2Sr(s) + O2(g) → 2SrO(s)
3Sr(s) + N2(g) → Sr3N2(s)
Reaction of strontium with water
Strontium reacts slowly with water. to form strontium hydroxide, Sr(OH)2 and hydrogen gas (H2). The strontium metal sinks in water and after a short while bubbles of hydrogen are evident, stuck to the surface of the metal. The reaction is quicker than that of calcium (immediately above strontium in the periodic table) but slower than that of barium (immediately below strontium in the periodic table).
Sr(s) + 2H2O(g) → Sr(OH)2(aq) + H2(g)
Reaction of strontium with the halogens
Strontium is very reactive towards the halogens chlorine, Cl2 bromine, Br2, or iodine, I2, and burns to form the dihalides strontium(II) chloride, SrCl2, strontium(II) bromide, SrBr2, and strontium(II) iodide, SrI2 respectively.

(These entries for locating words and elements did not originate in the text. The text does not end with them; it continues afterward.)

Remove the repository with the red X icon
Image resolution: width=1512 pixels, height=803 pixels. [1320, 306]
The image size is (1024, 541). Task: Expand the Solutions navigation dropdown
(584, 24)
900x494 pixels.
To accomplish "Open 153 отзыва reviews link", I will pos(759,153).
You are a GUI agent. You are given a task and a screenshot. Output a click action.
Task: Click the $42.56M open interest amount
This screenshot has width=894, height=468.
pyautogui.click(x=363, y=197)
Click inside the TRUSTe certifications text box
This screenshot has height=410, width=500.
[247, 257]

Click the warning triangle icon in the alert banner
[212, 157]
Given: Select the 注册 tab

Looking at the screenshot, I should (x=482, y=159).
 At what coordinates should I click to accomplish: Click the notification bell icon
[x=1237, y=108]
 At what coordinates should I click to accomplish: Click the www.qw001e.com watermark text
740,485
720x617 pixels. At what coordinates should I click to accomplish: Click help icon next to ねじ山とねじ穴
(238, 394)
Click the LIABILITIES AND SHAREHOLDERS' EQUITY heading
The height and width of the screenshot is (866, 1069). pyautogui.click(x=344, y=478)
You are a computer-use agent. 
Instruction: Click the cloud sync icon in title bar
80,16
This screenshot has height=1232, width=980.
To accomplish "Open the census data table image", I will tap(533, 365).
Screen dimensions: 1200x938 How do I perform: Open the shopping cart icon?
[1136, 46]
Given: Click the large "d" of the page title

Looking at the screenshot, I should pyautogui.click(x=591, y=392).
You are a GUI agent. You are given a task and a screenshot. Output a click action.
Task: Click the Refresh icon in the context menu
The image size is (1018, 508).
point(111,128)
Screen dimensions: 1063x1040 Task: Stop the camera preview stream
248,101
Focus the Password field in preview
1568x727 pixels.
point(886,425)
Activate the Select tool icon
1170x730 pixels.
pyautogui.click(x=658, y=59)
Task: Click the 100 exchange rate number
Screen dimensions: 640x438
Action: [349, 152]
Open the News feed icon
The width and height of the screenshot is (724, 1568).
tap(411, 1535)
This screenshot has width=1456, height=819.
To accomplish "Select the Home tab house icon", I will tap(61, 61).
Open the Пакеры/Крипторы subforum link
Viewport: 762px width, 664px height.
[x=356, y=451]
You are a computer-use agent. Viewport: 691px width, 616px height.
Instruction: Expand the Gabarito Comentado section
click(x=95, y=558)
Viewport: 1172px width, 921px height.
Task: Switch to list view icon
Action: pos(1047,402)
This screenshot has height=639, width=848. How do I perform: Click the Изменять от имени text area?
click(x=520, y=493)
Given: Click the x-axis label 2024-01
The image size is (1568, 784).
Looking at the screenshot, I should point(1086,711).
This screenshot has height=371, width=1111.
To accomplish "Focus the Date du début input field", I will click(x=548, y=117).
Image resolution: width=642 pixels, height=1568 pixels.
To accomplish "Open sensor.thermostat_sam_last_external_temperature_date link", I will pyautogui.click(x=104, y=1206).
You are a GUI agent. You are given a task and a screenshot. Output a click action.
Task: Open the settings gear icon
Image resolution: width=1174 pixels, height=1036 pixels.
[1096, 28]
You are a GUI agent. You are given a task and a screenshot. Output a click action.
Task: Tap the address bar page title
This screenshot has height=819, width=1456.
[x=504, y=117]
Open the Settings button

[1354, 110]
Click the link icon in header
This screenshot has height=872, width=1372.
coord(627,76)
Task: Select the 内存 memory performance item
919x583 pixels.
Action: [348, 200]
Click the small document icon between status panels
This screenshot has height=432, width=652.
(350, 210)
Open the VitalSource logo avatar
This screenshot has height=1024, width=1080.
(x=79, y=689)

The reaction with bromine takes place at about 400°C and that with iodine at a dull red heat.
Sr(s) + Cl2(g) → SrCl2(s)
Sr(s) + Br2(g) → SrBr2(s)
Sr(s) + I2(g) → SrI2(s)
Reaction of strontium with acids
Strontium metal dissolves readily in dilute or concentrated hydrochloric acid to form solutions containing the aquated Sr(II) ion together with hydrogen gas, H2.